We’ve gotten a million other practical things accomplished, which I will enumerate in my next post entitled “Triumphs”.

But some of the more exciting, less mundane (but necessary) things that we’ve been up to are meetings with the leadership here to discuss their models of ministry and discipleship, etc.  We’re pretty stoked– Fuse operates with cell groups, which sounds simple enough.  But cell groups are a great place to get newcomers involved and a place for evangelism.  Within the cell groups, people engage in one on one discipleship relationships, where their goal is to obviously become more like Jesus.  When you bring someone new to the cell group and they get saved, then it’s your responsibility to disciple them.  Once the group gets big enough, it multiplies.  Fuse has a vision to see the groups multiply to form 10 new groups this year.

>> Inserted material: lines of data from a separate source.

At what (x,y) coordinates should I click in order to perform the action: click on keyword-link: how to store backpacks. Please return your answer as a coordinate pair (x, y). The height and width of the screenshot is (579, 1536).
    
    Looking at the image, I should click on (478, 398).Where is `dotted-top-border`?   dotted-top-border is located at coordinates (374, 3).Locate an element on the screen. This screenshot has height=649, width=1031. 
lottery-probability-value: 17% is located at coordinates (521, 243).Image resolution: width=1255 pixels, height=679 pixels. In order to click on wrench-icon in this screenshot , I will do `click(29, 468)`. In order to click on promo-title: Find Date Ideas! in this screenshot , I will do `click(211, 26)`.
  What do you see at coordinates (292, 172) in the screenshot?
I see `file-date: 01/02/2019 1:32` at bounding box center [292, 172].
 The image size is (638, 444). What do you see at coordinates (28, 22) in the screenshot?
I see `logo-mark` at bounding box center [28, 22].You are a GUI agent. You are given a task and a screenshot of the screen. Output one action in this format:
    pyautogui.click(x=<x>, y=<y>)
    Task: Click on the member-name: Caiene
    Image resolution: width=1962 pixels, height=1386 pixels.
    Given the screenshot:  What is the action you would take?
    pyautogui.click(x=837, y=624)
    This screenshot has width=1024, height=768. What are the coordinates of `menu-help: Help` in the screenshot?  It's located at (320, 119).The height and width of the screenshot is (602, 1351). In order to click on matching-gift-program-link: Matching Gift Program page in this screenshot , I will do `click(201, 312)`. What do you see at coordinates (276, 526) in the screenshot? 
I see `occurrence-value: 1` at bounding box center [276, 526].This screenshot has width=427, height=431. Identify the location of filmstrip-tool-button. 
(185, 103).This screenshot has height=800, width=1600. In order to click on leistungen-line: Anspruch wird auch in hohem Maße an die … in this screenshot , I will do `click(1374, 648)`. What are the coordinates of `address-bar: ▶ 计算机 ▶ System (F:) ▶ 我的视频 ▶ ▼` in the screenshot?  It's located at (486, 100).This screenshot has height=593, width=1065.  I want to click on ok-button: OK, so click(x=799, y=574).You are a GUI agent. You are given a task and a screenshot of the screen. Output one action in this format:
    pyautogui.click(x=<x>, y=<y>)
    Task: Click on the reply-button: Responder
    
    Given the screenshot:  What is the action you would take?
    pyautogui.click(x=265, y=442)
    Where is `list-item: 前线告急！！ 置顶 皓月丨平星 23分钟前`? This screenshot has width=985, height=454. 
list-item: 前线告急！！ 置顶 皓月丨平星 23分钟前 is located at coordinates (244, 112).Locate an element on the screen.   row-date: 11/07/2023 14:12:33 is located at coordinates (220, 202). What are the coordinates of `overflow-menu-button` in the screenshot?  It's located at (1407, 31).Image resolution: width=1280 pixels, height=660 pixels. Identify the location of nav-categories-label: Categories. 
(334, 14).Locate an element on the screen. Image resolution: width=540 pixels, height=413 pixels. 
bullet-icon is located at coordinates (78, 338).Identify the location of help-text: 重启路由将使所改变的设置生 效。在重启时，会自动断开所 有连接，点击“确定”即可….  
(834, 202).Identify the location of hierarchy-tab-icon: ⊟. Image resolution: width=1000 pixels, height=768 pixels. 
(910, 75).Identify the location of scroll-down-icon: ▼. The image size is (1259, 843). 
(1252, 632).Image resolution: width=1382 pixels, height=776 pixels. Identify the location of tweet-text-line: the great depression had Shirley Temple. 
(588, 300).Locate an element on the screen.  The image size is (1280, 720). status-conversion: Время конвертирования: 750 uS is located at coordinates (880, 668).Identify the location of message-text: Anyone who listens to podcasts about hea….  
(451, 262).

The main focus of our team is to take very, very good care of everyone who comes through the door.  We don’t want to see anyone escape through the back door, but want to take very good care to produce healthy, reproducing sheep.  🙂

So, we’re a part of 2 cell groups right now (we’ll be just helpers in one), one is a English and Japanese group, another is a Portuguese/Spanish/Japanese group.

Vicente and I have been able to connect with lots of people and we’re excited to serve these groups.  Our goal is to be leading a group by the end of the year for sure.

We’ve discovered that things can get really busy really quickly, so we are trying to be wise in protecting our study time and our family time.  We don’t want to sacrifice our long-term usefulness for short-term effectiveness.  There’s got to be balance!

So that’s what we’ve been up to.  Getting set up.  Study.  Church.  Cell groups.  Prayer meeting.  Communicating with people in the States.

Well friends, we will connect with you later this week!  Take care!